- _Items from a dataset_
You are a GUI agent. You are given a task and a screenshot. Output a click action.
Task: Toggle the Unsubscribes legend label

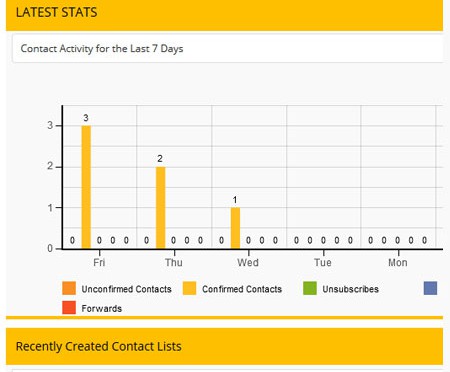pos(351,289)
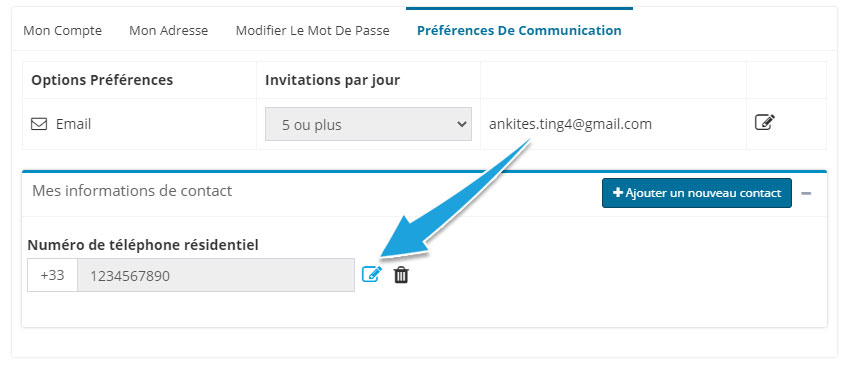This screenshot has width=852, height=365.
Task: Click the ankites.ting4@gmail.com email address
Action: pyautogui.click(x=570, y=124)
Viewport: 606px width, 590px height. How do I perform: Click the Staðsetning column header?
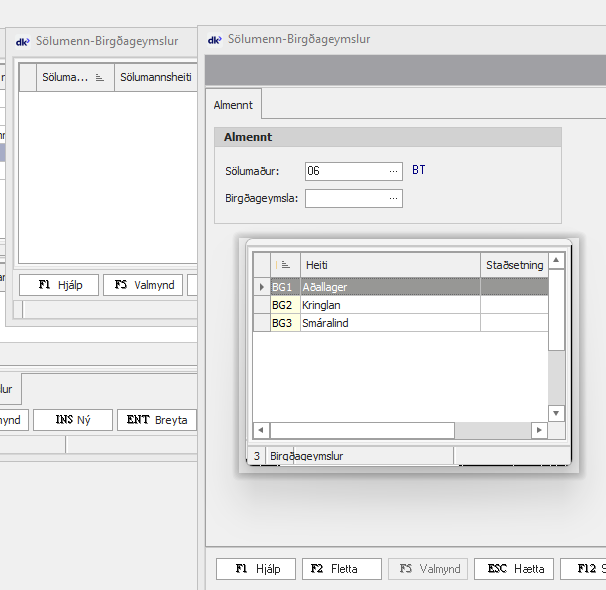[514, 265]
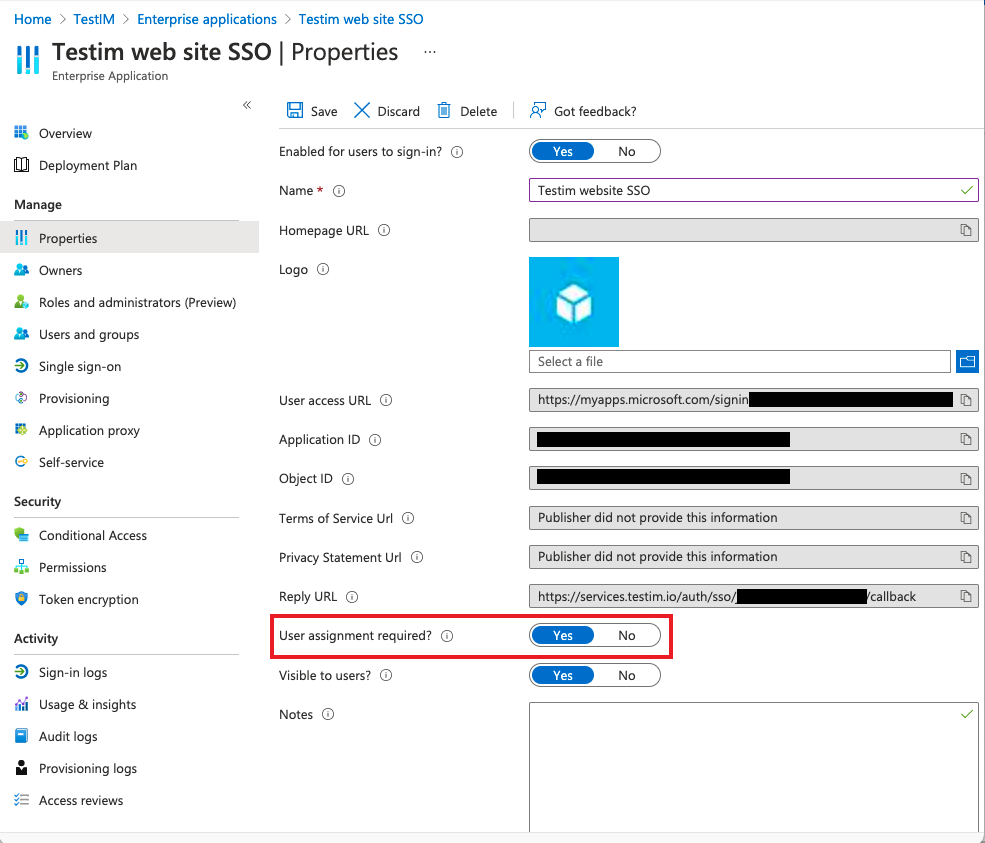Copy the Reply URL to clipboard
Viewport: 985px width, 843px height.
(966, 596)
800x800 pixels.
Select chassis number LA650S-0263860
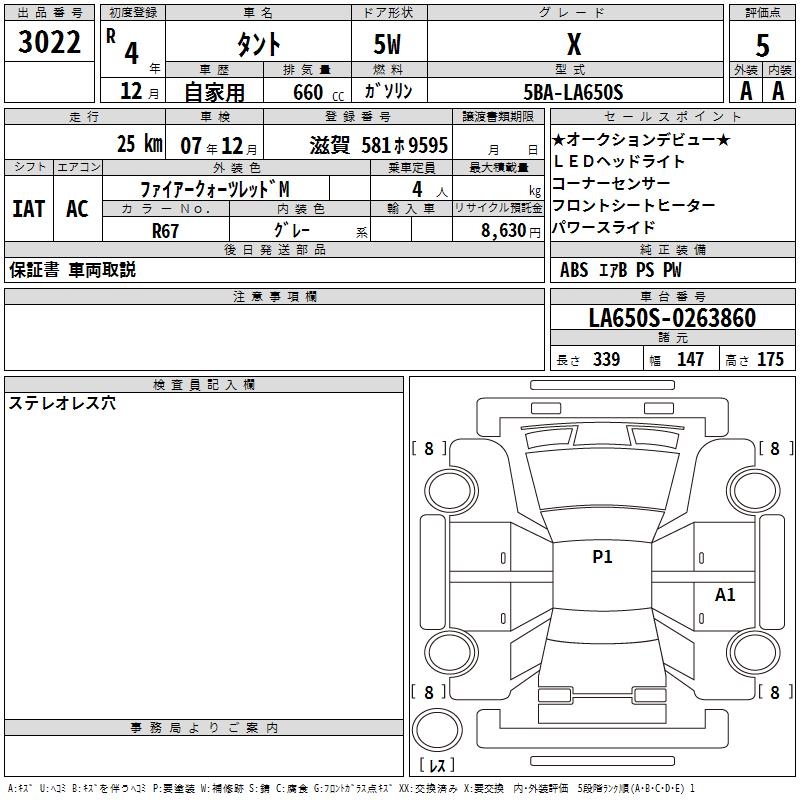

- _What the exercise asks_
Convert every line of the rows above into a Markdown table with the columns "Line No." and "Text", numbering the lines in order and skipping blank ones. Leave the pictures out of the table.

- _Full response_
| Line No. | Text |
|---|---|
| 1 | You are a GUI agent. You are given a task and a screenshot. Output a click action. |
| 2 | Task: Toggle the Unsubscribes legend label |
| 3 | pos(351,289) |
| 4 | This screenshot has width=852, height=365. |
| 5 | Task: Click the ankites.ting4@gmail.com email address |
| 6 | Action: pyautogui.click(x=570, y=124) |
| 7 | Viewport: 606px width, 590px height. How do I perform: Click the Staðsetning column header? |
| 8 | [514, 265] |
| 9 | Copy the Reply URL to clipboard |
| 10 | Viewport: 985px width, 843px height. |
| 11 | (966, 596) |
| 12 | 800x800 pixels. |
| 13 | Select chassis number LA650S-0263860 |